If the unforeseen happens, how well-trained are control room personnel to respond to severe emergencies that could damage the reactor’s core?
That answer is not very reassuring.
On June 6, as part of its post-Fukushima assessment, the NRC released findings on the level of training and familiarity among control room personnel with what are known as Severe Accident Mitigation Guidelines. The voluntary guidelines, which were put in place in the late 1990s, are meant to help operators contain or reduce the impact of accidents that damage the reactor core. The guidelines are not subject to NRC inspection or enforcement.
In reality, they are the human override of a faulty computer model.
Each plant owner is expected “to perform an analysis designed to discover instances of particular vulnerability to core melt or unusually poor containment performance given a core-melt accident,” according to NRC recommendations. Based on that analysis, the guidelines become the game plan in an emergency that threatens a meltdown.
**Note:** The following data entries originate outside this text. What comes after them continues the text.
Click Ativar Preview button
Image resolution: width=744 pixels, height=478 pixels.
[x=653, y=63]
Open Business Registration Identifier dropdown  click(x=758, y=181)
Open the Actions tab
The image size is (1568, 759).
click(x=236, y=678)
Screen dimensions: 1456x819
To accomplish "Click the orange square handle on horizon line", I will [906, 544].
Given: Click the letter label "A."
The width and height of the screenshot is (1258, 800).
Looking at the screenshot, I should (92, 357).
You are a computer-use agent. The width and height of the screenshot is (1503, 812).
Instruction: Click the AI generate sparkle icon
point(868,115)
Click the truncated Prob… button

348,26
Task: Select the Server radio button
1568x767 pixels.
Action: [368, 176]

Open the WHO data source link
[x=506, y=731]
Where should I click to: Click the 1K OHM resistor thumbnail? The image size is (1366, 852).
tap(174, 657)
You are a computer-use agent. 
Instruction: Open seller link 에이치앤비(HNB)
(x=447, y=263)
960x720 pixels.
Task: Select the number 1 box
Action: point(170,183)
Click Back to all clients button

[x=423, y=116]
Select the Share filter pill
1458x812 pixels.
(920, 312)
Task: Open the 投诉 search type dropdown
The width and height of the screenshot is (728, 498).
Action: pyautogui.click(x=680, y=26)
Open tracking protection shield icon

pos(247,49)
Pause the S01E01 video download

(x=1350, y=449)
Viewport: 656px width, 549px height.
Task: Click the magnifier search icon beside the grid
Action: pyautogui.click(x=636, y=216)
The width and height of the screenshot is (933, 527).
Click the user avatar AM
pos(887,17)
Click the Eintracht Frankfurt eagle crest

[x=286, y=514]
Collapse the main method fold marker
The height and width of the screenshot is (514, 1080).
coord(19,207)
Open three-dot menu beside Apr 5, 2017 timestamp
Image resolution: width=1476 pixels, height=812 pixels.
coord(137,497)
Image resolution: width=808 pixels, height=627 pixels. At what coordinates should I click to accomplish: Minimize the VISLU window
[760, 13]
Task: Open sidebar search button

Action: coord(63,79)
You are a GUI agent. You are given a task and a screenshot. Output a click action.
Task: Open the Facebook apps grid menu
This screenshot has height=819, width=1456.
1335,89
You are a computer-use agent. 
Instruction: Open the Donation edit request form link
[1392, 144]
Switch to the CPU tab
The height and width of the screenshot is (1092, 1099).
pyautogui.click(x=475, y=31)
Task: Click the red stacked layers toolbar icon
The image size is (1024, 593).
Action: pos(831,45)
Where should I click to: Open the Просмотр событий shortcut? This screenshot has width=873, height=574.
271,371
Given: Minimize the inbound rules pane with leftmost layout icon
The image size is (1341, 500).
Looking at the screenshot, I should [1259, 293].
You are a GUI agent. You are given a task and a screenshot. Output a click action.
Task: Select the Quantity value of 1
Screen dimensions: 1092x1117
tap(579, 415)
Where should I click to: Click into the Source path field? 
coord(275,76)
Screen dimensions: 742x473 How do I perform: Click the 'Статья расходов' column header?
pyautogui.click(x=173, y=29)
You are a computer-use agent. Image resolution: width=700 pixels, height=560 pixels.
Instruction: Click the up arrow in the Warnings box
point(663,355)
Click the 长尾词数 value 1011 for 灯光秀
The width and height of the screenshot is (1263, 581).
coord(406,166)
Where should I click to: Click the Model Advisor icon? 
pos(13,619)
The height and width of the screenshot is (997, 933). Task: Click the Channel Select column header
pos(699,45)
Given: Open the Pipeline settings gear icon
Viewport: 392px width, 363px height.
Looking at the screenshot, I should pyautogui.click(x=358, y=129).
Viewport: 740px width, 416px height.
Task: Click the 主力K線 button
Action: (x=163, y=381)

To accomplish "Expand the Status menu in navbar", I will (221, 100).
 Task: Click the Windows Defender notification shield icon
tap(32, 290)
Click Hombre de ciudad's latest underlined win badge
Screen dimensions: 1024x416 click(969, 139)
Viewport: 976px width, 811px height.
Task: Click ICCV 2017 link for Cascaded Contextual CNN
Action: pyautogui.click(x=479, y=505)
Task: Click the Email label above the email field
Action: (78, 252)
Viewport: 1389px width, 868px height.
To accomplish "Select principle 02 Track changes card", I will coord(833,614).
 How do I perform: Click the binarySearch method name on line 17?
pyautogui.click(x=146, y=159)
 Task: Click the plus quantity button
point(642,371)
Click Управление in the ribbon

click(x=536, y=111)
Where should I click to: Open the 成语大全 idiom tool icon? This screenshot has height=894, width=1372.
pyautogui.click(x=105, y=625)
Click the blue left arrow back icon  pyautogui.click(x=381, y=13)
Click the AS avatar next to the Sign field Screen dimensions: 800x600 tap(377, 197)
Only 61 percent of the 104 plants periodically drill operators on the guidelines, according to the NRC. At a number of reactors, training on the guidelines may happen just once in six years. At some plants, guidelines have not been updated for a decade or more.
The NRC plans to incorporate the findings in its long-term review of possible changes in licensing and safety rules, including a review of the balance between “defense-in-depth” and “risk-informed” safety standards, approach, according to the NRC’s Burnell.
As a result, NRC staff will spend 18 months reviewing that balance and make recommendations to the commission about any changes.